The trekking seasons in the Himalayas are spring and fall, before and after the rainy season, which frequently produces landslides that can wash out trails. The trails are the same paths the Nepalis use to get from village to village. “At the lower elevations, the trails were hard packed dirt and stone steps. The higher we went, the narrower the trails got because fewer Nepalis were using them. The last 3,000 feet of the Everest trek were full of rocks and boulders because a glacier sat there as recently as sixty years ago.”
The Everest trek was fourteen days long, went to an altitude of 18,200 feet, and covered sixty-five miles. The Annapurna trek was nine days long, went to an altitude of 13,550 feet, and covered fifty-six miles. In between the two treks, Teresa spent time at a quiet resort hotel in Kathmandu. “I needed a break from the hustle and bustle of the city!”
I was surprised to discover from her that Kathmandu, capital of Nepal, is at the same latitude as central Florida and so has a temperate climate. “We started hiking in shirtsleeves, but the higher we hiked the colder it got, of course. Above 15,000 feet, I wore my heavy down parka and wind pants over other warm clothes. It snowed in the middle of the trek at the highest two villages we went to—Lobuche and Gorak Shep—but the accumulation was only about two inches.”
The Everest group consisted of Teresa, two other Americans, a New Zealander, an Australian guide, two Nepalese guides, and two Nepalese porters. They stopped three to four times a day at village “tea houses” along the trail to eat and sleep. These structures housed two trekkers to a bedroom (sometimes with the luxury of an en-suite bathroom—with cold water) and offered a heated dining room that also served as a hang-out space. Teresa said her food choices were mainly rice or noodles with finely chopped vegetables and egg. “I can’t say I went to Nepal for the food! In fact, I lost weight because my appetite decreased the higher we hiked.”
Teresa did, however, enjoy meeting the Nepalese. She found them to be outgoing, warm, and hard-working people who love to laugh and look on the bright side. In fact, even though Nepal experienced two major earthquakes this spring, the Nepalis she encountered were optimistic about the recovery.

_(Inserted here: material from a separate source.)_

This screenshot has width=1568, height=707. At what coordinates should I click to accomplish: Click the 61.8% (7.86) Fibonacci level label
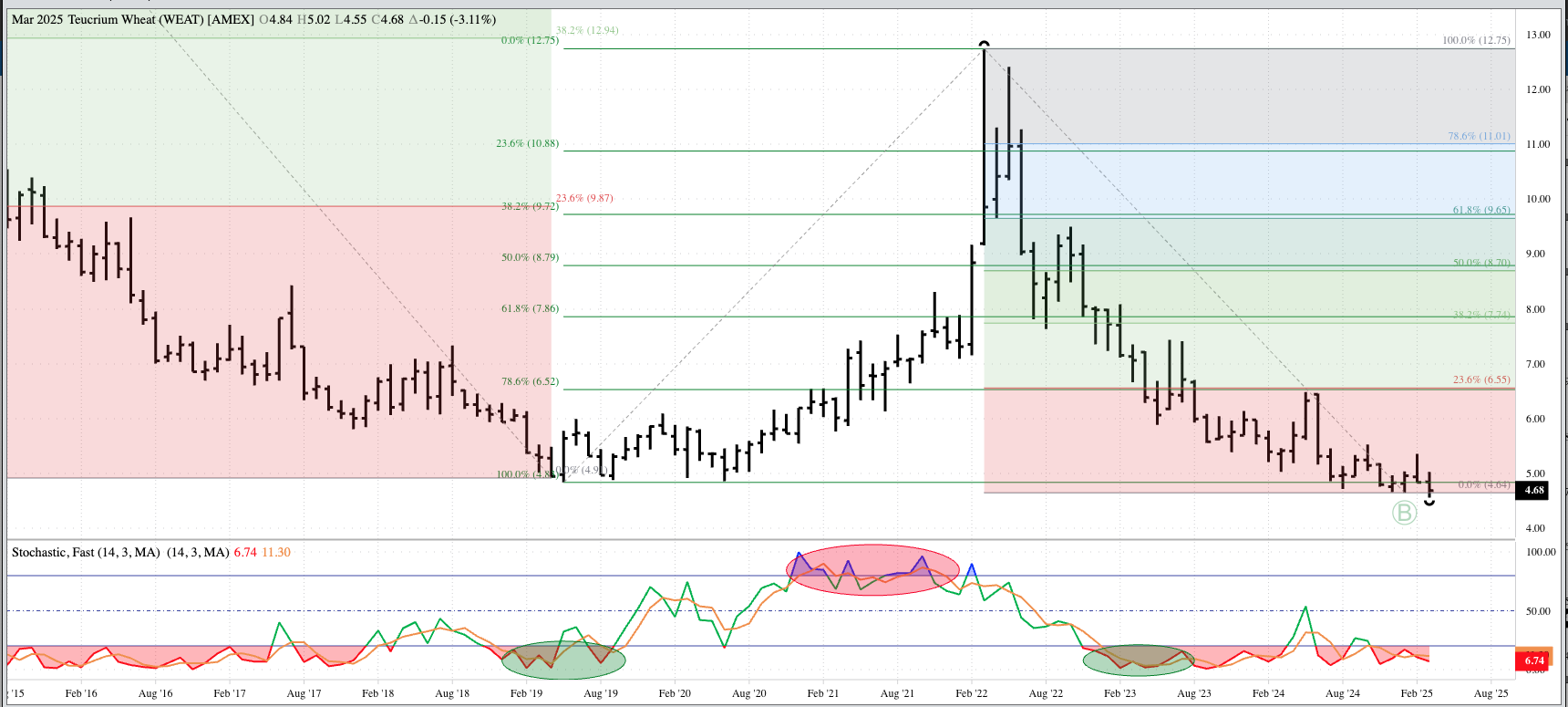(x=530, y=308)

As for earthquake damage, Teresa saw lots of evidence of it in Kathmandu but less on the trail where there was only an occasional structure showing cracks in the stone facade.
When I asked her what some of her most memorable moments were, she said “Seeing Everest for the first time, summiting Kala Patthar, and crossing swing bridges across the roaring rivers.”
At 18,200 feet, Kala Patthar is one of the lower peaks in the Everest region, but the trail up it is quite steep. Because snowfall provoked a change in the schedule at Gorak Shep, Teresa had to choose between summiting Kala Patthar and hiking to Everest base camp, whose tents and facilities had been removed a few days before. Weather permitting, Kala Patthar offers a beautiful view of the Everest range, so she alone out of the group opted to do that hike accompanied by a guide and porter. And the view? “Non-existent! We were totally socked in and could only see about twenty feet in front of us.”
After Everest, she hiked to Annapurna Base Camp and was glad to have done the treks in that order because the Annapurna trip was less strenuous, the trails less crowded, and the scenery “gorgeous.”
When asked to describe her overall trekking experience in two words, she said: “exhilarating and strenuous.” And some emotions she experienced? “Glad to have summited Kala Patther, fulfilled to be in the presence of Everest, and honored to have seen Annapurna, which was the first 20,000 foot mountain to have been climbed.”
What’s next for Teresa? Any more high mountains in her future? She smiled, shook her head and replied: “It was a thrill to see Everest, but hiking at high altitude is very hard work. You have to constantly be monitoring your body and its needs which quickly gets tiring and takes away some of the pleasure of hiking. So, no more high altitude mountains in my future. But it was an amazing experience.”